The third phase of funding for the City’s housing assistance program totals about $24 million and is expected to last through mid-December under new rules determining who can receive help paying rent, mortgages, or utility bills.

Currently, the program is open to renters and homeowners earning the area median income (AMI) or less. On Thursday, City Council unanimously approved lowering that threshold to 80 percent of AMI, or $57,600 for a family of four. City officials said 96.6 percent of the more than 15,000 households who have received assistance since March earn 80 percent of AMI or less.

Starting in October, residents will receive two months’ worth of rental or mortgage assistance, compared to three months under the current program.
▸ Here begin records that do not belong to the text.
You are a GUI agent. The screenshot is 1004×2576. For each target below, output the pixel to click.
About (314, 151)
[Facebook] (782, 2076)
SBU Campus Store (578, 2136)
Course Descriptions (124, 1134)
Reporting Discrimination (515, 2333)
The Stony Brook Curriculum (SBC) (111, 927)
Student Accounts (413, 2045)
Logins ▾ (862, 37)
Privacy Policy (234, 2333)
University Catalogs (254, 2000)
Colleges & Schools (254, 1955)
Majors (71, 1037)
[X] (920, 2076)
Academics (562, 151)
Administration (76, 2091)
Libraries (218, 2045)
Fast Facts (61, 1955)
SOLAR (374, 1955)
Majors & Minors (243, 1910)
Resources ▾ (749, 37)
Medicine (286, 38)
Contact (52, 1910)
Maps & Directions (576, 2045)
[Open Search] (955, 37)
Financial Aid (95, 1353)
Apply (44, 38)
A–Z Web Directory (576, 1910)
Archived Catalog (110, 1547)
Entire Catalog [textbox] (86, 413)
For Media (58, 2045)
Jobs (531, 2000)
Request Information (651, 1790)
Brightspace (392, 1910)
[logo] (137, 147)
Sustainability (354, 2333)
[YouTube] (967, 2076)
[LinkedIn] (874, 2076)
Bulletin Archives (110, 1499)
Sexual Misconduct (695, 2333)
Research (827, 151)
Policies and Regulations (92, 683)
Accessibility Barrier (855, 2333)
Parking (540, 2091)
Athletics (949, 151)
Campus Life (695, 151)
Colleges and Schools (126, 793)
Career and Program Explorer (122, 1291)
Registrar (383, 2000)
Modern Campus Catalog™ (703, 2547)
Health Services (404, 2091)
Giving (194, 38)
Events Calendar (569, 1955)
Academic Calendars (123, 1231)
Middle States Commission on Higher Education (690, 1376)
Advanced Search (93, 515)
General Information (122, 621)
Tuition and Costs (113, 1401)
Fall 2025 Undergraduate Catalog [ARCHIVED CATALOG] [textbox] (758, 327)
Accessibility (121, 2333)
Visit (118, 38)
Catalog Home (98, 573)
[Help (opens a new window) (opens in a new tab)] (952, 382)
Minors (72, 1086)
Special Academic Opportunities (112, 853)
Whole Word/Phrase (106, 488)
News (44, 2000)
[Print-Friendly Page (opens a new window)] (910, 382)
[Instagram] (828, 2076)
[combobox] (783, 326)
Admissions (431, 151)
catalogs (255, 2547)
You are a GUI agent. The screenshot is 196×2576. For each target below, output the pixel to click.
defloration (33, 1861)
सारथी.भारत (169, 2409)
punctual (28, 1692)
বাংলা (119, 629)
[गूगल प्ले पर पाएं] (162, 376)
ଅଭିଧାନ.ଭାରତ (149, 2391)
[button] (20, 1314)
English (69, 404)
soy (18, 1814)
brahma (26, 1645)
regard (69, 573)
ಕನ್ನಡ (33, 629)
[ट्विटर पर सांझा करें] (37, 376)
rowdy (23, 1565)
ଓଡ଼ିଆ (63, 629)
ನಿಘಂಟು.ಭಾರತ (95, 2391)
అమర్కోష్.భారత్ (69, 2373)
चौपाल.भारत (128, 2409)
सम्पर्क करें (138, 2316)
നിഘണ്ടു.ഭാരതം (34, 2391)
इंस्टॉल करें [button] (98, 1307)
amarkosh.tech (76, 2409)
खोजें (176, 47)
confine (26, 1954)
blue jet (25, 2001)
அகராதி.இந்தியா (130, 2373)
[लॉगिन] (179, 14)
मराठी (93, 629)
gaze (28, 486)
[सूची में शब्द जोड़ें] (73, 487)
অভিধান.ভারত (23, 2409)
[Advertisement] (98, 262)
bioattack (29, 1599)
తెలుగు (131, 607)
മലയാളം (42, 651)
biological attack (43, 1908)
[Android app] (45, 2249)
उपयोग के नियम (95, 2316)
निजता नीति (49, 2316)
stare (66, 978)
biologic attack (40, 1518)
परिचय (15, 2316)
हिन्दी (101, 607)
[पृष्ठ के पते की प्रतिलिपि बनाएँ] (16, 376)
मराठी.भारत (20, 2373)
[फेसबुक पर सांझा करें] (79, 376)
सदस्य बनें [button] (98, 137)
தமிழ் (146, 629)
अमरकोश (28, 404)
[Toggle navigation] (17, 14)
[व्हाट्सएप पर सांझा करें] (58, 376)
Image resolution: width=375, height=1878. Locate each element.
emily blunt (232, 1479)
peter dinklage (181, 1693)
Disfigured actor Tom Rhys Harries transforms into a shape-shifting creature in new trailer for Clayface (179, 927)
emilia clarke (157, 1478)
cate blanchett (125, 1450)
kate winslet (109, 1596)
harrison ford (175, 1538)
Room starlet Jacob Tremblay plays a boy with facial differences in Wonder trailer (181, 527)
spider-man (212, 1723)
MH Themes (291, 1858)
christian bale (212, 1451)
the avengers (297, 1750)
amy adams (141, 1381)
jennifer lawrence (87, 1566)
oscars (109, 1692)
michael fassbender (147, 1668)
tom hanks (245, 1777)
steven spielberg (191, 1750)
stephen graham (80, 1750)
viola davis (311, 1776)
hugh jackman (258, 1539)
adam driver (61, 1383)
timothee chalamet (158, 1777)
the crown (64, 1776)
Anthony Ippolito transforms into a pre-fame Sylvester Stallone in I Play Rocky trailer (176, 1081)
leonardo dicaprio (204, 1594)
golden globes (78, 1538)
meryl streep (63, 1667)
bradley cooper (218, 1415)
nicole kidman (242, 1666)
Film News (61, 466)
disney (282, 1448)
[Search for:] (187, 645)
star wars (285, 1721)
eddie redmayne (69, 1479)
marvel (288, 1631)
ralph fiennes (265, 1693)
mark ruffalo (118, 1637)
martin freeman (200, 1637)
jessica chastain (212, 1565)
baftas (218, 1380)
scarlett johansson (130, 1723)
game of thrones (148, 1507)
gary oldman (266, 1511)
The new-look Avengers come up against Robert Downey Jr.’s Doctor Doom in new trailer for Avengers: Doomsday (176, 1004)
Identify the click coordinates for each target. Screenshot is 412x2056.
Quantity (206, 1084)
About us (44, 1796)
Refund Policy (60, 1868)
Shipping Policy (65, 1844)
Residents who earn less than 51 percent of AMI also qualify for utilities assistance. If they still need assistance after two months, they can receive a final stipend of up to $250 or $500, depending on their income.

Originally, City staff proposed even lower income thresholds, but Mayor Ron Nirenberg and other council members said eligibility for the program needed to remain open to people who need it.

In San Antonio, the area median income (AMI) is $72,000 for a family of four and $49,700 for an individual.

Council’s Culture and Neighborhood Services Committee will review an internal audit of the housing assistance fund to determine if the new eligibility requirements are effective and get a better idea of how quickly the fund’s money will run out, said Councilman Roberto Treviño (D1), who chairs that committee.

Treviño was concerned that limiting the assistance to two months will put some families in financial jeopardy. “Cutting that back could be very tragic for some,” he said.

As with previous phases of the assistance program, the third phase is a mix of local and federal money. Council approved $13.1 million of it in its fiscal year 2021 budget on Thursday. Another vote that followed approved another $11 million and changed eligibility requirements. With the newly approved funding, the City will distribute $76 million since March, making the program one of the largest of its kind in the country.